• Text to read:
══════════

Kung Ayaw Mo, Huwag Mo! () is a 1998 romantic-comedy and drama film released by Star Cinema directed by Jerry Lopez Sineneng. It stars Maricel Soriano, William Martinez, Jolina Magdangal, and Marvin Agustin. The film was a reunion movie of Soriano and Martinez whose tandem was first seen in the drama film Oh, My Mama! (1981) but were popularized by romantic comedy films such as Galawgaw (1982) and I Love You, I Hate You (1983). They are joined by Magdangal and Agustin, in their first full-length film together, whose tandem first appeared in the segment Tameme of the twin-bill film FLAMES: The Movie (1997), 7 months later since it was released in July. The film was initially entitled "Pag-Ibig Mo, Pag-Ibig Ko". Soriano and Magdangal also both reunited 2 years ago in Ama, Ina, Anak (1996).

According to Magdangal, her casting alongside Soriano is a dream come true especially that, aside from being a fan, Soriano was a big influence in her acting career.

══════════

• Data block:

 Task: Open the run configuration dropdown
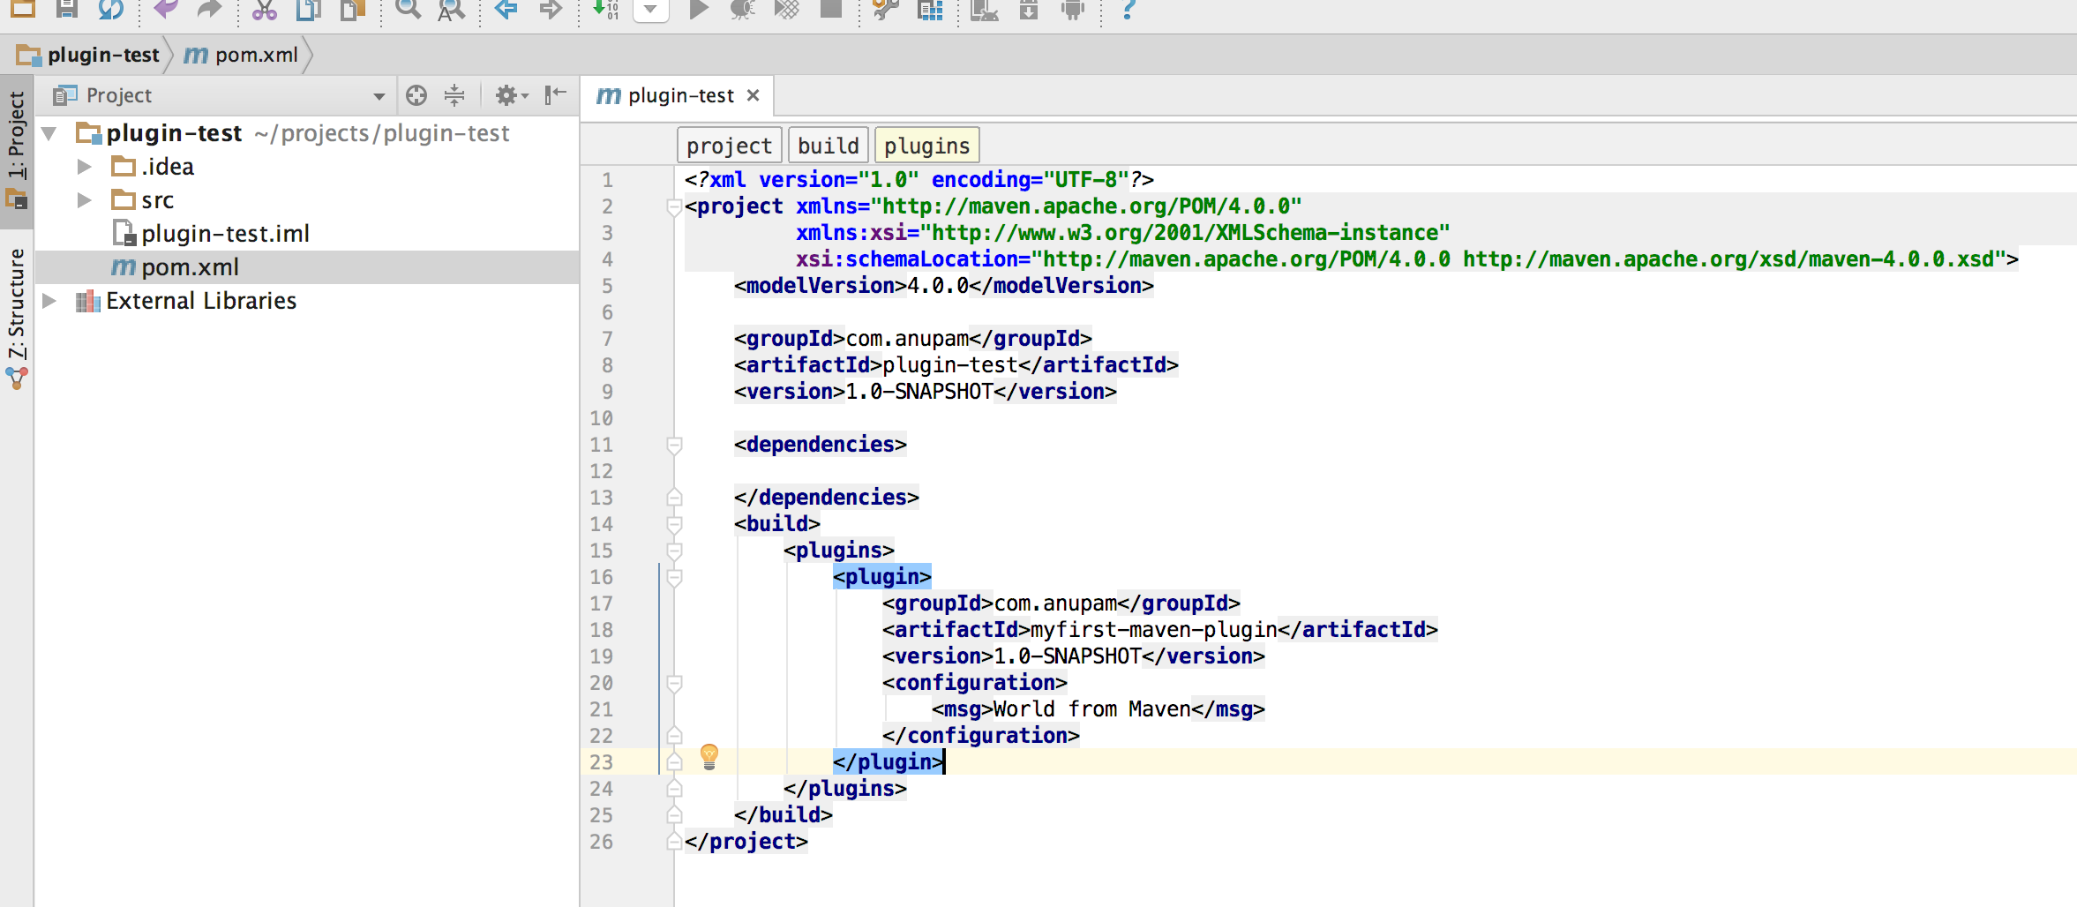tap(650, 10)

══════════

• What you should do: According to the text about the film Kung Ayaw Mo, Huwag Mo!, what was the film's initial title? The data here is separate material and has no connection to the film text.

• The completed task: "Pag-Ibig Mo, Pag-Ibig Ko"